Menurut Kusnali, keputusan tersebut berdasarkan persyaratan hukum yang berlaku, yaitu Setya Novanto telah menjalani dua pertiga masa pidananya. Dengan demikian, ia layak mendapatkan pembebasan bersyarat pada 16 Agustus 2025.
Meski sudah bebas, Setya Novanto tetap memiliki kewajiban untuk melakukan laporan diri secara berkala kepada Lapas Sukamiskin. Hal ini bertujuan agar status kebebasannya tetap dalam pengawasan lembaga pemasyarakatan.
“Setnov menjalani hukuman sejak 2017 dan selalu ada pengurangan remisi. Dia keluar lebih awal dari tanggal 17 Agustus, jadi tidak mendapat remisi pada hari itu,” tambah Kusnali.
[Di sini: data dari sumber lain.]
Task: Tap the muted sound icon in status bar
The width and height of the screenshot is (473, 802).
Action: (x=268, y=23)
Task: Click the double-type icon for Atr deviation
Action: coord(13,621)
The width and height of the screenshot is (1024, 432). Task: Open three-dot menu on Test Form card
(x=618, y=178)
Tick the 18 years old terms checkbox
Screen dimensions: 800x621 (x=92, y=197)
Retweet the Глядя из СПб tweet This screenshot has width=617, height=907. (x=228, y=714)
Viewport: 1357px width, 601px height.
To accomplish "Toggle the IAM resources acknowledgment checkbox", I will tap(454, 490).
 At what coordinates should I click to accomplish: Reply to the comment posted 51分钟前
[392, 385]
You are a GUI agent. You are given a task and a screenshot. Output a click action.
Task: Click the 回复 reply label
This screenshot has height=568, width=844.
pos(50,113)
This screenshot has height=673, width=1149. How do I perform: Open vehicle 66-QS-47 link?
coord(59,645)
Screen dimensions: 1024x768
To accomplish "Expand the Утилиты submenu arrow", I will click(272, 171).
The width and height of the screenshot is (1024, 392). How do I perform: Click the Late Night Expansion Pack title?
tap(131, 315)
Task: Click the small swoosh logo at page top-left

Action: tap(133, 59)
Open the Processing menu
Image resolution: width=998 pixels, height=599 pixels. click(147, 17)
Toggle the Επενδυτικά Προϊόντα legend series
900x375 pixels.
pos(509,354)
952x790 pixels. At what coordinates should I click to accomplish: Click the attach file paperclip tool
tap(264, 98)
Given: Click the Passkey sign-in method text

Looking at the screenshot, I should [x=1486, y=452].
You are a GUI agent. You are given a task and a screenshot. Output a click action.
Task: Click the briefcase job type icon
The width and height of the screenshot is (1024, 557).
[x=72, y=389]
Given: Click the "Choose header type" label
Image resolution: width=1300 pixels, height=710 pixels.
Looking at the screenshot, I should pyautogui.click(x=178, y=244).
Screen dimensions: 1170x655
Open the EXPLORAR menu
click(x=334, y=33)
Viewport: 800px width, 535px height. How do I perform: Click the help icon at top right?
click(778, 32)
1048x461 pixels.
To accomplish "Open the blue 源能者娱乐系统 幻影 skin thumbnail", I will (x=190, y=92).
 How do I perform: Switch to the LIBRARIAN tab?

Sebelumnya, Mahkamah Agung (MA) telah menerima permohonan peninjauan kembali (PK) yang diajukan oleh Setya Novanto. Putusan MA memangkas vonis hukuman dari 15 tahun menjadi 12 tahun 6 bulan dalam kasus korupsi proyek pengadaan KTP elektronik.
Selain itu, MA juga menyesuaikan pidana denda yang diberikan kepada Setya Novanto. Meskipun nominal denda tetap sebesar Rp500 juta, jika tidak dibayar maka akan diganti dengan pidana kurungan selama enam bulan.
Sebelumnya, Setya Novanto divonis 15 tahun penjara, denda Rp500 juta subsider 3 bulan kurungan, serta wajib membayar uang pengganti sebesar 7,3 juta dolar AS. Ia terbukti terlibat dalam kasus korupsi proyek e-KTP tahun anggaran 2011–2013.
Dengan adanya keputusan pembebasan bersyarat ini, status hukum Setya Novanto menjadi sorotan publik. Banyak pihak menilai kasus ini sebagai contoh besar tindak pidana korupsi yang memberikan dampak signifikan terhadap negara.
Langkah pembebasan bersyarat ini juga mengingatkan masyarakat akan pentingnya transparansi dan akuntabilitas dalam proses hukum. Kasus Setya Novanto menjadi pelajaran berharga bahwa tindak pidana korupsi tidak hanya merugikan negara secara finansial, tetapi juga menurunkan kepercayaan publik terhadap penyelenggaraan pemerintahan.